High Street shop numbers in decline
The number of shops on the UK High Street decreased sharply in the first three quarters of 2014, according to a new study.
PricewaterhouseCoopers (PwC) and Local Data Company discovered that there were 964 net closures between January and September, more than double the number seen in 2013.
The demise of chains such as Phones4U and La Senza were a key factor in the high figures, while clothing shops were the worst affected.
In total, 365 garment and shoe shops closed, meaning more than one a day has gone out of business so far this year.
The most popular options when replacing the closed stores were coffee shops, banks, pound shops, charity shops and convenience stores.
It would suggest that the High Street is heading towards industries based on goods consumption and convenience.

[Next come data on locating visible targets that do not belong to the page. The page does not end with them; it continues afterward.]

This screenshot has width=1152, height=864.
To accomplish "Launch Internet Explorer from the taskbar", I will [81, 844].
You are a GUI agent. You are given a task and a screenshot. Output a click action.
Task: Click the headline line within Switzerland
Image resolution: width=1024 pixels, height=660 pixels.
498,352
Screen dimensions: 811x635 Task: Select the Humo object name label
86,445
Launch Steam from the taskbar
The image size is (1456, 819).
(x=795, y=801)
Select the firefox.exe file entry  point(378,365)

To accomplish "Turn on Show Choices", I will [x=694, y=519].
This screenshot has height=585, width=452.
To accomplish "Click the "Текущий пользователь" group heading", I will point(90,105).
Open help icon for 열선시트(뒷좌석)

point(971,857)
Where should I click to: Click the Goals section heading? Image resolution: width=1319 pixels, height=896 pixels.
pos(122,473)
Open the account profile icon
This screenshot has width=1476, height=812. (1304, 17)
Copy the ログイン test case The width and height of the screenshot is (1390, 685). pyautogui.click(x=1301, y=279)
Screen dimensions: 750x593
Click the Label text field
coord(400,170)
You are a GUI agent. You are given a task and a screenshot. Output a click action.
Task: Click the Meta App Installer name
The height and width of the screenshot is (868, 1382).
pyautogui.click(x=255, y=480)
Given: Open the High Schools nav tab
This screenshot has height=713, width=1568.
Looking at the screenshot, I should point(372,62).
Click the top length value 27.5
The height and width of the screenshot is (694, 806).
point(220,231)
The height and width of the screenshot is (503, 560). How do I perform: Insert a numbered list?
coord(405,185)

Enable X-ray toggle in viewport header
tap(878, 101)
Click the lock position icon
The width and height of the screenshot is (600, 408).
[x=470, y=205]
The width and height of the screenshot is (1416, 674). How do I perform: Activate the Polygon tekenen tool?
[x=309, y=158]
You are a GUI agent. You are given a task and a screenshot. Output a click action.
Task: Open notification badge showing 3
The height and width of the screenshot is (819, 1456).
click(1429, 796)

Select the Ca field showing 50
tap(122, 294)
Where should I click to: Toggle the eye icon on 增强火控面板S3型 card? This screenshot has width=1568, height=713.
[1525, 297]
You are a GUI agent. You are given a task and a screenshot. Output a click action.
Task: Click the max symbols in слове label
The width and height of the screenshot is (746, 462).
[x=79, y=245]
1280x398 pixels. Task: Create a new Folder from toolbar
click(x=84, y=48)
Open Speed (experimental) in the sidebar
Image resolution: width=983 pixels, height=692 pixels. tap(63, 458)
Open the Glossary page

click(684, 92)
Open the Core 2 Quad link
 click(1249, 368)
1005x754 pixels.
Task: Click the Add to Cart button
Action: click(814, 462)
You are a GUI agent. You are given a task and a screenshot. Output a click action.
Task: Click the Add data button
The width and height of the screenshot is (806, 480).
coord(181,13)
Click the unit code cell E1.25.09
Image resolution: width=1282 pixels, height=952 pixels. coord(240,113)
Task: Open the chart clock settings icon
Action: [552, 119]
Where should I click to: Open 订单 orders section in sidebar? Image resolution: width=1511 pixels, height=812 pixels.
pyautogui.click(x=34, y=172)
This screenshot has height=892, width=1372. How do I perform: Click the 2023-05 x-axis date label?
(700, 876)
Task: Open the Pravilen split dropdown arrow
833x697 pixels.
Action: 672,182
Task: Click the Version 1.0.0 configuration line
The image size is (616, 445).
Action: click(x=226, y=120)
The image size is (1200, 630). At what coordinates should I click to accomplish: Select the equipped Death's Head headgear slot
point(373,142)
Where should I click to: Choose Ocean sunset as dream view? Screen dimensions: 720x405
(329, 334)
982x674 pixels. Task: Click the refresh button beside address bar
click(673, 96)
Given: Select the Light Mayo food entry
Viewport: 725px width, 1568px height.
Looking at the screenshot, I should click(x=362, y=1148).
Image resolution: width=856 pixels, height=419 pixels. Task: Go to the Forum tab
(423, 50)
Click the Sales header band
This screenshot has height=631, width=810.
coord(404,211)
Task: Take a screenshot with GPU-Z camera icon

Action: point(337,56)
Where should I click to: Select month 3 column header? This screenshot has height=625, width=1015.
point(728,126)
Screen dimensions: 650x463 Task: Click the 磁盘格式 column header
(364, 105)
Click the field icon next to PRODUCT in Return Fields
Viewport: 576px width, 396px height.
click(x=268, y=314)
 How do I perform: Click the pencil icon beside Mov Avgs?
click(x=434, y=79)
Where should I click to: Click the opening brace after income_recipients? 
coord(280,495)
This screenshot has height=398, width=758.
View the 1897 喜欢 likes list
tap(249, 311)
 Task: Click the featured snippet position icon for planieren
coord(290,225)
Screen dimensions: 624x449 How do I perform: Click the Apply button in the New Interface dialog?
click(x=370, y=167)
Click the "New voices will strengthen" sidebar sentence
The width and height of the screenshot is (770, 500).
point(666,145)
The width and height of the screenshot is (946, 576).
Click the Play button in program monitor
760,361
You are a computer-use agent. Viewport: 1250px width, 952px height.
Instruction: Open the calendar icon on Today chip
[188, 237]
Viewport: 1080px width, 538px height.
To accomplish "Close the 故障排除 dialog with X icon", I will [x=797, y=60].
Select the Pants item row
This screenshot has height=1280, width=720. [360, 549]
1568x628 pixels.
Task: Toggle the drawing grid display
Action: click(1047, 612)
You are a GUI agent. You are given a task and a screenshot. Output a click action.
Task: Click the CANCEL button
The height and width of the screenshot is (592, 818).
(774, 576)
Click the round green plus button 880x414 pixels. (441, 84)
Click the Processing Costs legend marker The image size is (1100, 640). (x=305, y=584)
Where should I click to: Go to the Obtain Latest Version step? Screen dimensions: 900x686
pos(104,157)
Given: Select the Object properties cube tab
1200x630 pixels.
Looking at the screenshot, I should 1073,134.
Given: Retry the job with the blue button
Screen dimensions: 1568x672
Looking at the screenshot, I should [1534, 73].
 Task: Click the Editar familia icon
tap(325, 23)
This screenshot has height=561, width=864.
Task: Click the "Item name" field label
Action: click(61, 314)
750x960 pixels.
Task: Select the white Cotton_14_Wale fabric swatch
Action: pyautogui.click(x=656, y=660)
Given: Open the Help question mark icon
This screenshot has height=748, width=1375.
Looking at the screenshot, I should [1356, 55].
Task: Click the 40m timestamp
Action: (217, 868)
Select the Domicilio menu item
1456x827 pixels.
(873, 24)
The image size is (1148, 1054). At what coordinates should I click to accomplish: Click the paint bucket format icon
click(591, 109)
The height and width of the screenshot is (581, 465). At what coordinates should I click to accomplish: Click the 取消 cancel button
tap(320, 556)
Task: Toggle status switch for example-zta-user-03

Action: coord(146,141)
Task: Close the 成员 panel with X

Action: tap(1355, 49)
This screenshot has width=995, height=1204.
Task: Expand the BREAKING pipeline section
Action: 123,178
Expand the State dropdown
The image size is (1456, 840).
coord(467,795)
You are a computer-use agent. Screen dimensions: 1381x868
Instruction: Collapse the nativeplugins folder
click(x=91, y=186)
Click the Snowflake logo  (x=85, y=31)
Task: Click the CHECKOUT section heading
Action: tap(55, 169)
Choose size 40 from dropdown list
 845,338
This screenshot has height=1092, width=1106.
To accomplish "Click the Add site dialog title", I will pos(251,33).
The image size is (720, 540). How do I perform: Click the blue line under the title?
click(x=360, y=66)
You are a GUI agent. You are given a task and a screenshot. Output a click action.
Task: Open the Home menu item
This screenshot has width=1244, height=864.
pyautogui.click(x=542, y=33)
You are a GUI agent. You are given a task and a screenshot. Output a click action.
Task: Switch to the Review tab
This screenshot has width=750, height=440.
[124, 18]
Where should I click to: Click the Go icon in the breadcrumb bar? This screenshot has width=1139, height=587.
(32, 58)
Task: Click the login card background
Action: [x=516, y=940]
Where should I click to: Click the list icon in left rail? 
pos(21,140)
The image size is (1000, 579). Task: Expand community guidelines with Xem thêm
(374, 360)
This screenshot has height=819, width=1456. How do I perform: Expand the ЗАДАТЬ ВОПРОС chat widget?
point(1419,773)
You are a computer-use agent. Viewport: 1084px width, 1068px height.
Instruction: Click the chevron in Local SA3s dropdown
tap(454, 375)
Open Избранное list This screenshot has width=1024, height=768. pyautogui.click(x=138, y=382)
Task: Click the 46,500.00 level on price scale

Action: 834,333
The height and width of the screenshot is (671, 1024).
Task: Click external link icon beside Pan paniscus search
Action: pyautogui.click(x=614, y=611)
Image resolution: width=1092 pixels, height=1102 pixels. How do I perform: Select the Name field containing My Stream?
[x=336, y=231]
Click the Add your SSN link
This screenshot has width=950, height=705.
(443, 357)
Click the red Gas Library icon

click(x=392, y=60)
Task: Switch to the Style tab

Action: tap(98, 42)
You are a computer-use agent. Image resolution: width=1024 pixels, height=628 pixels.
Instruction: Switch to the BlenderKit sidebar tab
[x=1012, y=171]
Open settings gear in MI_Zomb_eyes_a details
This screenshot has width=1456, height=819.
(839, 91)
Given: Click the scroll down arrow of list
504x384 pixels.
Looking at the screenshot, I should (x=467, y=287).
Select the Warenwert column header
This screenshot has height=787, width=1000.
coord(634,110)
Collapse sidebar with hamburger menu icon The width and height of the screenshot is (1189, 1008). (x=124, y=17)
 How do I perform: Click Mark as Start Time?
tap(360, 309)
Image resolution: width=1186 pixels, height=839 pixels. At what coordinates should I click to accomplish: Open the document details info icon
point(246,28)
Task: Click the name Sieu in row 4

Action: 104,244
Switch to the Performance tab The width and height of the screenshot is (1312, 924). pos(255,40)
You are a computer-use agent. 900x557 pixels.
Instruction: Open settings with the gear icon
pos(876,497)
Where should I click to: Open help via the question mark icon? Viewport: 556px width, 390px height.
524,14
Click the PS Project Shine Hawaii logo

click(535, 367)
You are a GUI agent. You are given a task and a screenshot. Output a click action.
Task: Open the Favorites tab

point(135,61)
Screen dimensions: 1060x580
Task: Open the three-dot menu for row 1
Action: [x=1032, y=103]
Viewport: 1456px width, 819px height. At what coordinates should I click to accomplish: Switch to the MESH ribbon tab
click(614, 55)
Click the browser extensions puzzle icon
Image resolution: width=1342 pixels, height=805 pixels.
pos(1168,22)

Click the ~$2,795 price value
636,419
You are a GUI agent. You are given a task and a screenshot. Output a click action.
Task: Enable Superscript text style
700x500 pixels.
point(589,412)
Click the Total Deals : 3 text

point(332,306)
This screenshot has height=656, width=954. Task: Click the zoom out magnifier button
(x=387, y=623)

Getting their house in order
The report suggests that significant changes are occurring on Britain’s High Streets as retailers are assessing their options.
Out of town shopping centres and retail parks are increasing in popularity, with many major chain retailers looking beyond the town centre environment.
The role of digital commerce can also not be underestimated, as many shops are broadening their horizons to sell both over the internet and in store.
The number of closures had been declining in 2012 and 2013, but the latest figures suggest economic conditions are leading more to take action.
While chain stores will tend to come under one overall policy, the situation can be worse for smaller or individual retailers.
In difficult financial conditions or where losses are occurring, seeking advice as soon as possible is seen as an essential part of protecting as many assets as possible.
This can protect the interests of any shareholders and ensure that the necessary corporate insolvency methods are in place to enable the continuation of trade where required.
The face of the High Street is definitely changing, but it is up to individual businesses to recognise trends in their sectors before acting accordingly.